0 212 652 15 44
Çalışma Saatlerimiz
Hafta İçi 09.00 - 18.00

Kenevir Ekme Suçu ve Cezası Nedir?

Kenevir ekimi yapma suçu, 2313 sayılı Uyuşturucu Maddelerin Murakabesi Hakkında Kanun’un 23/5. maddesinde iki farklı suç şeklinde düzenlenmiştir:

1. Esrar Elde Etmek İçin Kenevir Ekme Suçu: Esrar elde etmek amacıyla kenevir ekimi yapan kişi dört yıldan on iki yıla kadar hapis ve beşyüz günden onbin güne kadar adlî para cezası ile cezalandırılır (2313 sayılı Kanun m.23/5-birinci cümle). Bu fıkrada tanımlanan suç, kenevir ekiminin başkasına verme, satma, tedarik etme vb. amaçlarla yapılması halinde vücut bulur.

2. Kendi Kişisel İhtiyacı İçin Kenevir Ekme: Münhasıran kendi kullanımı için ihtiyaç duyduğu esrarı elde etmek amacıyla kenevir ekimi yapan kişi bir yıldan üç yıla kadar hapis cezası ile cezalandırılır. Bu madde kapsamında ekim yapma ibaresinden, tohumun toprağa ekilmesinden ürünün hasadına kadarki süreç anlaşılır (2313 sayılı Kanun m.23/5-ikinci cümle).

Kenevir bitkisinin hasat edildikten sonra bulundurulması; olayın özelliklerine göre kullanmak için uyuşturucu madde bulundurma veya uyuşturucu madde ticareti suçlarını oluşturabilir. Bu durumda fail, hem kenevir ekme suçu hem de uyuştucu madde bulundurma veya ticareti suçuyla cezalandırılacaktır.

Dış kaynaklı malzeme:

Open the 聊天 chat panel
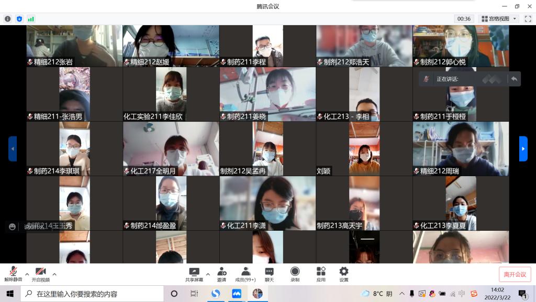This screenshot has width=536, height=302. (269, 274)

Kenevir Ekme Suçunun Unsurları ve Diğer Suçlarla İlişkisi

Yargıtay Ceza Genel Kurulu, 2021/313 sayılı kararıyla kenevir ekme suçunun unsurlarını, bu suçun uyuşturucu madde ticareti ve uyuşturucu madde bulundurma veya kullanma suçlarıyla ilişkisini ortaya koymuştur:

2313 sayılı Uyuşturucu Maddelerin Murakabesi Hakkında Kanun’un 3. maddesinde yer alan “Münhasıran esrar yapmak için kenevir ekilmesi ve her ne şekilde olursa olsun esrarın ihzar, ithal, ihraç ve satışı yasaktır” şeklindeki düzenleme ile münhasıran esrar elde etmek için kenevir ekilmesi ve her ne şekilde olursa olsun esrarın ihzar, ithal, ihraç ve satışı yasaklanmıştır.

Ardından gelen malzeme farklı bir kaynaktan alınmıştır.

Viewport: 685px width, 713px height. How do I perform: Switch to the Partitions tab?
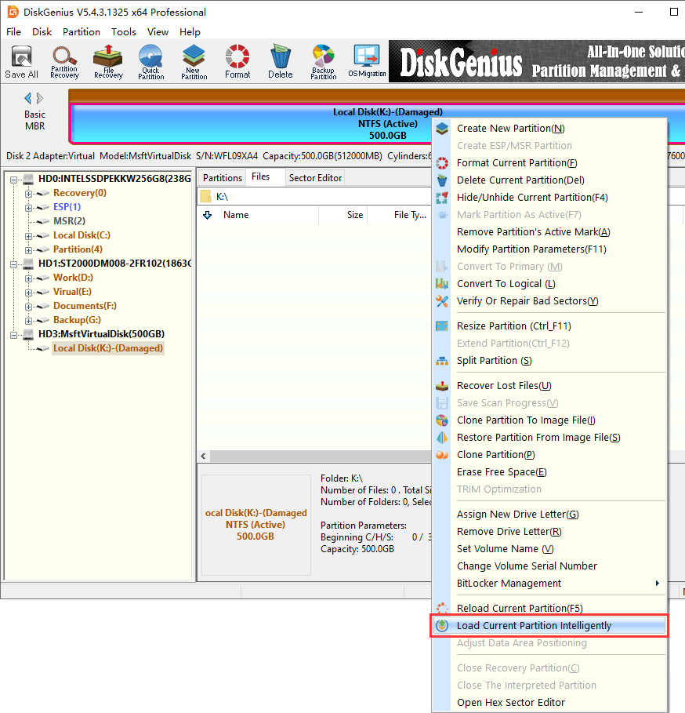(x=223, y=178)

Uyuşmazlığa konu esrar elde etme amacıyla kenevir ekilmesi durumuna ilişkin olarak ekim yapılan yerin izin verilen bölgelerden olup olmamasının bir önemi bulunmayıp, bu eylem mutlak surette yasaklanarak, aynı Kanun’un 23. maddesinin 5. fıkrasında suç olarak düzenlenmiştir.

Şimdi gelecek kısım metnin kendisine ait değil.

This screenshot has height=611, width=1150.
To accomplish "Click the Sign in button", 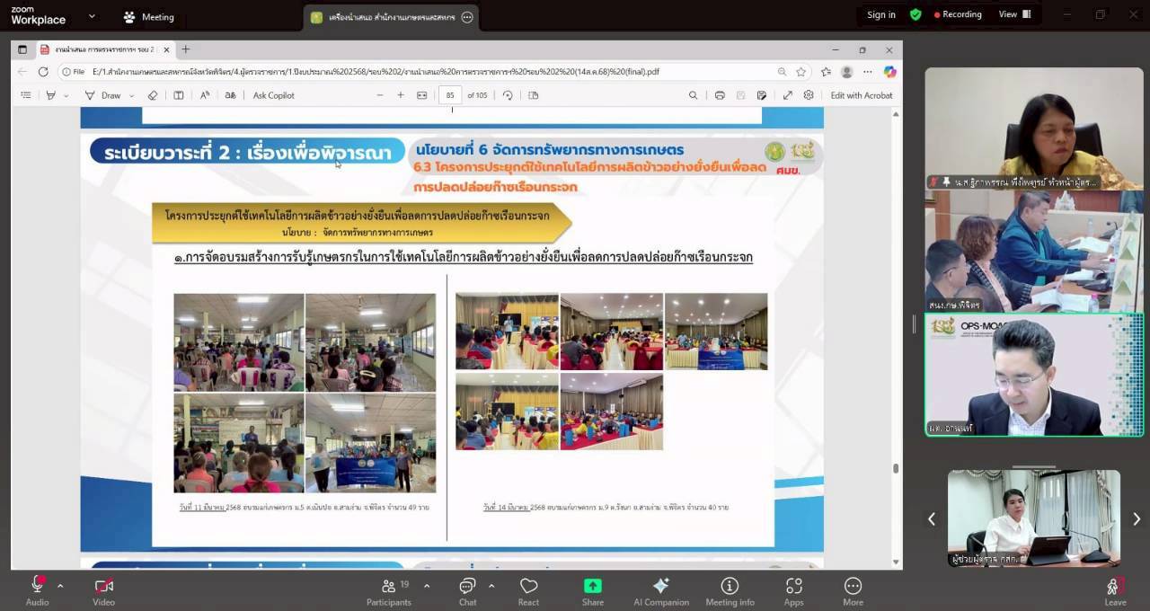I will pos(880,15).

Kenevir ekme suçunun konusu kenevir bitkisidir. Kenevir bitkisi hiçbir işleme tabi tutulmasa bile hali hazırda esrarın etkin maddesi olan THC (Tetrahidrocannabinol) içermektedir. Kenevir ekme, kenevir tohumunun toprağa ekilmesinden ürünün hasadına kadar geçen süreç olarak tanımlandığından, kenevir dikili olduğu sürece sadece 2313 sayılı Kanun’un 23. maddesinin 5. fıkrasının 1 veya 2. cümlesinde düzenlenen suçlar oluşur. Kenevir bitkisi, esrar elde etmek amacıyla bütünüyle ya da kısmen söküldüğü veya koparıldığı andan itibaren ise 2313 sayılı Kanun’un 23. maddesinin 5. fıkrasının 1 veya 2. cümlesindeki suçun yanında, esrarın elde edilme amacına göre TCK’nın 188. maddesindeki “uyuşturucu madde imal ve ticareti” ya da aynı Kanun’un 191/1. maddesinde tanımlı “kullanmak için uyuşturucu madde bulundurma” suçları da işlenmiş olacaktır. Bu durumda kenevir ekme suçları ile uyuşturucu madde imali, ticareti ya da bulundurma suçları birbirlerinin unsuru ya da ağırlaştırıcı nedeni olmadığından fail hakkında hem 2313 sayılı Kanun’un 23. maddesinin 5. fıkrasının 1 veya 2. cümlesi hem de TCK’nın 188 ya da 191/1. maddelerinden hüküm kurulması gerekmektedir. Ancak failin tüm kenevir bitkilerini hasat ettiği veya kurutmaya bıraktığı ahvalde, TCK’nın 188 veya 191/1. maddelerindeki suçun yanında 2313 sayılı 23. maddesinin 5. fıkrasındaki suçlardan da cezalandırılabilmesi için kenevir ekimine ilişkin somut delillerin (kenevri kökü veya hasat artığı gibi) mevcut olması gerekli olup örneğin failin evinde ele geçirilen esrarı kendi ektiği kenevir bitkilerinden elde ettiği yönündeki soyut ikrarı anılan suçtan mahkûmiyeti için tek başına yeterli değildir (Uyuşturucu ve Psikotrop Maddelerle İlgili Suçlar, Şener Güngör-Ali Kınacı, Yetkin Yayınları, Ankara 2001, s.903; Uyuşturucu ve Uyarıcı Madde Suçları, Birsen Elmas, Adalet Yayınevi, Ankara 2015, s.459-460).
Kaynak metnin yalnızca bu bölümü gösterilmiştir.